"No tenemos obra social y comemos una vez al día"
Yolanda (58) es abuela y madre de cinco hijos. Conviven ocho personas en una casa alquilada. Trabaja en dos comedores comunitarios.
Yolanda (58) es abuela y madre de cinco hijos. Conviven ocho personas en una casa alquilada. Trabaja en dos comedores comunitarios. "No tengo un sueldo, trabajo en dos comedores y vivo con dos de mis hijas, que son madres solteras, y mis nietos que van a la primaria, al jardín y a la guardería", cuenta Yolanda. Vive en barrio Maldonado, un vecindario al que califica de "marginado". "Lo poco que ingresa en el hogar no alcanza.
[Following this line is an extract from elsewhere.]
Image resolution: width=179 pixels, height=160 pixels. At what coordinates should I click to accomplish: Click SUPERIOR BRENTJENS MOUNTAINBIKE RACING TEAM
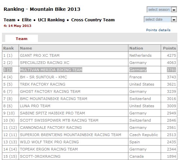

Ya no se puede ir al súper, no llegamos a fin de mes". Yolanda trabaja en dos comedores comunitarios y recibe una beca de la Provincia. Una de sus hijas también cuenta con ayuda estatal, y otra cobra la Asignación Universal por Hijo. Son ocho en la casa que alquilan por mil pesos, todo el dinero que reciben por las becas."No tenemos obra social. Vamos al hospital y no hay médicos, están todos de paro o dan pocos números. Y no hay remedios", cuenta la mujer. Yolanda sabe que los niños tienen que comer bien para tener la "mente sana", pero en su casa no les alcanza para las cuatro comidas. "Tenemos una sola comida en casa. A veces el almuerzo, y a veces la cena". Los chicos comen en la escuela, pero uno de los más chiquitos no quiere almorzar en el comedor del Paicor."Hay situaciones que te sobrepasan. Si no tenés obra social, ¿a dónde vas? Tenemos que hacer lo que sea para sobrevivir, siempre honradamente", cuenta Yolanda, que cree que cada año que pasa la situación es peor. "Teníamos esperanza en el nuevo Gobierno, pero no vemos cambios. En el comedor tenemos cien chicos y hacemos malabares para darles de comer", plantea. Hasta ahora, Yolanda no cobró la beca y Epec y la dueña de la casa, dice, no esperan. "Es difícil para mí, que al menos hago algo. No sé cómo viven los que no tienen nada. Tenemos un país rico y grande y estamos tan mal...". Yolanda y sus hijos tienen el secundario completo. Ella asegura que lo logró trabajando, vendiendo pan. "Hemos hecho tanto sacrificio para que estudien y hoy no tienen nada".